Effects of Inhaled L-Arginine Administration in A Murine Model of Acute Asthma

Increased arginase activity in the airways decreases L-arginine and causes deficiency of bronchodilating and anti-inflammatory nitric oxide (NO) in asthma. As, it is suggested that Larginine may have therapeutic potential in asthma treatment, we aimed to investigate the effects of inhaled L-arginine on oxygen saturation (SaO2) and airway histology in a murine model of acute asthma. Twenty eight BALB/c mice were divided into four groups; I, II, III and IV (control). All groups except the control were sensitized and challenged with ovalbumin.

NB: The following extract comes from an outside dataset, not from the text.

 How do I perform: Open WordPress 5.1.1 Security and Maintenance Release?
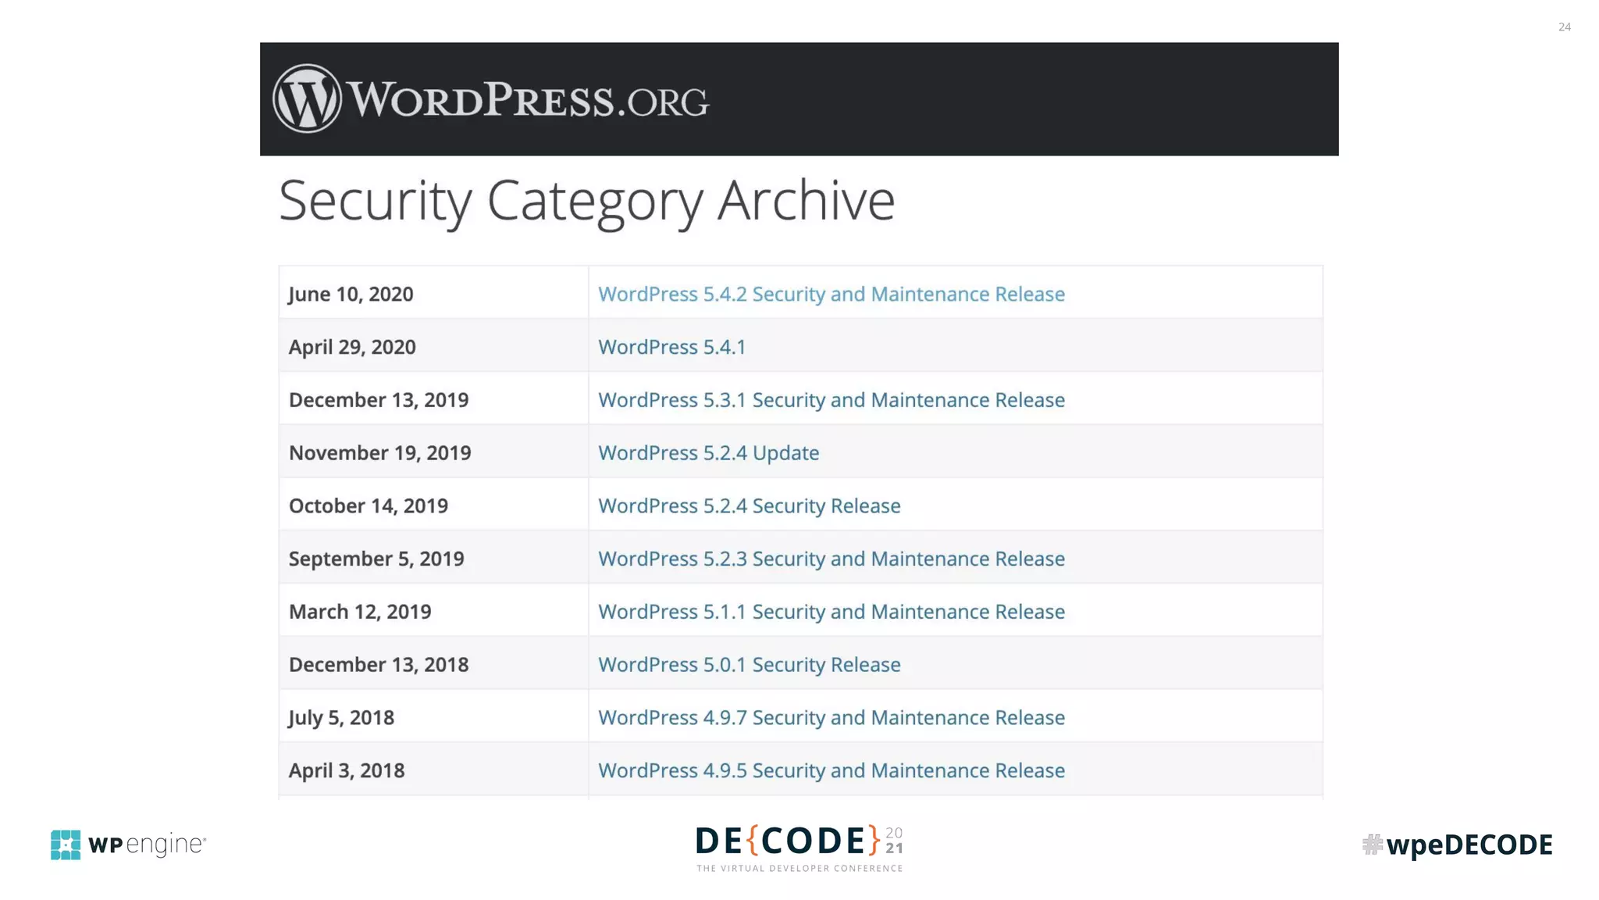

After establishement of acute asthma attack by metacholine administration, the mice were treated with inhaled Larginine (Group I), saline (Group II) and budesonide (Group III), respectively. SaO2 was measured by pulse oximeter just before and 5 min after methacholine. A third measurement of SaO2 was also obtained 15 min after drug administration in these study groups. Inflammation in the lung tissues of the sacrificed animals were scored to determine the effects of the study drugs. The number of eosinophils in bronchoalveolar lavage (BAL) was determined. The results indicated that inflammatory scores significantly improved in groups receiving study drugs when compared with placebo and L-arginine was similar in decreasing scores when compared with budesonide. SaO2 had a tendency to increase after L-arginine administration after acute asthma attack and this increase was statistically significant (p=0.043). Eosinophilia in BAL significantly reduced in group receiving L-arginine when compared with placebo (p<0.05). Thus in this study we demonstrated that L-arginine improved SaO2 and inflammatory scores in an acute model of asthma.